Evet, sadece bize değil, bütün dünyaya!.. İnanmıyorsanız bakın bugünkü Rusya'nın gençliğine, bakın Japonya'nın gençliğine...

Evet, Amerikan hayat tarzının özellikle II. dünya savaşı ve sonrasında dünyayı etkilediği bir sır değil. Yalnız şurası da var ki, John Kennedy suikastı ile beraber Amerika çok değişti, değiştirildi. Hollywood filmleri ile dünyaya aktarılan o günkü kültürün bizdeki yansıması siyah-beyaz Türk filmlerinde de kendisini gösteriyordu.
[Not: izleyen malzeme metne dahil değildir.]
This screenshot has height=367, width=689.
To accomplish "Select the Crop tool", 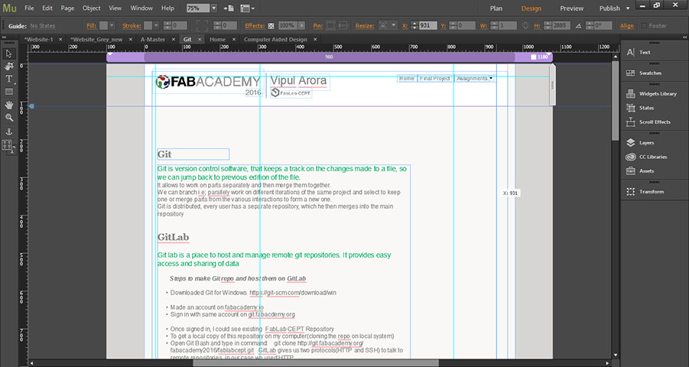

Çoğu zaman, aşk ve barış yolunda "fakir ama dürüst" bir gencin mutluluk mücadelesini anlatan senaryoların ağırlıkta olduğu bu sinematik öyküler, insanlara sadece hoşça vakit geçirtmekle kalmıyor ve ne kadar da itiraz edilse izleyenler üzerinde pozitif etkiler bıraktığı inkar edilemiyordu.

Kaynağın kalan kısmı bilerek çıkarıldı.